Parte da questi dati Gianluca Fascina Presidente dell’abbigliamento di Confartigianato Imprese Veneto per una riflessione scaturita da una “scoperta” personale molto recente: la vendita al pubblico di una maglietta che, pur fatta in Bangladesh, riporta chiaramente dei segnali mendaci che richiamano il made in Italy.”Ad un occhio inesperto -spiega Fascina- il bottone con il tricolore, la bandiera italiana sull’etichetta sono segni sufficienti a far percepire una oirigine che la dicitura della vera provenienza (un po’ nascosta) nei fatti nega. Per altro questa pratica è vietata molto seriamente sin dal 2004. La legge n.350, all’Art.4 comma 49 indica infatti con molta chiarezza che: l’importazione e l’esportazione a fini di commercializzazione o la commercializzazione recanti false o fallaci indicazioni di provenienza (o di origine) costituisce reato ed è punita ai sensi dell’art. 517 del codice penale con la reclusione fino a due anni e con la multa fino a 20.000 Euro. Dove con fallace indicazione di provenienza si intende: l’uso di segni o figure o quant’altro possa indurre il consumatore a ritenere che il prodotto o la merce sia di provenienza italiana, anche se sul prodotto sia indicata l’origine o la provenienza estera dei prodotti Esempio: logo raffigurante la bandiera italiana su etichetta di camicie prodotte in Bangladesh da impresa bangladese”.

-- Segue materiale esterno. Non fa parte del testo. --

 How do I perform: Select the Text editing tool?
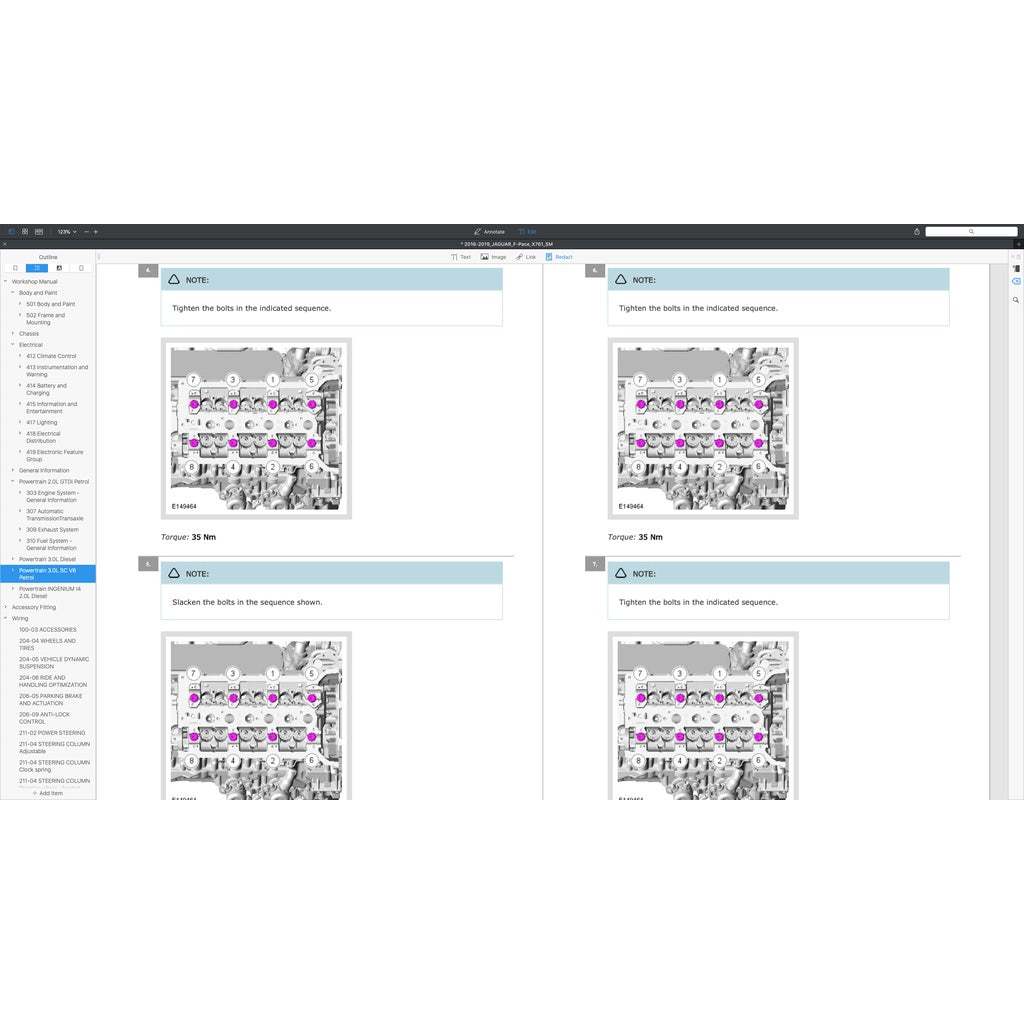click(x=460, y=257)
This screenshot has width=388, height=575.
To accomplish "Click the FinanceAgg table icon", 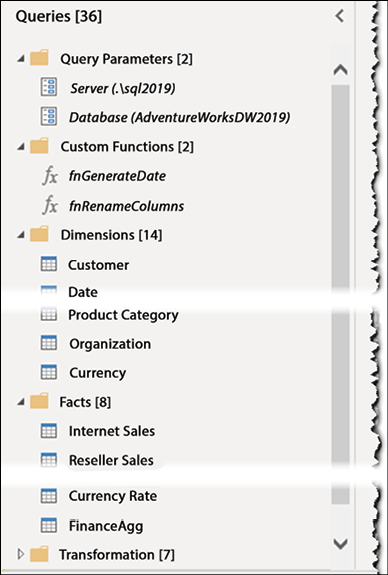I will [49, 525].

“Già in tema di made in il quadro normativo italiano ed internazionale è sufficientemente carente – conclude Fascina- è assolutamente necessario che almeno sulle regole esistenti non venga abbassata la guardia. Servono presidio del territorio e azioni di contrasto. Bene quindi il progetto di Camera di Commercio di Venezia Rovigo Delta – Lagunare di intensificare l’azione di controllo in materia di abbigliamento e arredo casa nel 18/19 e soprattutto auguro un futuro brillante al progetto etichetta parlante pensato dal Tavolo Veneto della Moda e in capo oggi a Unionfiliere”.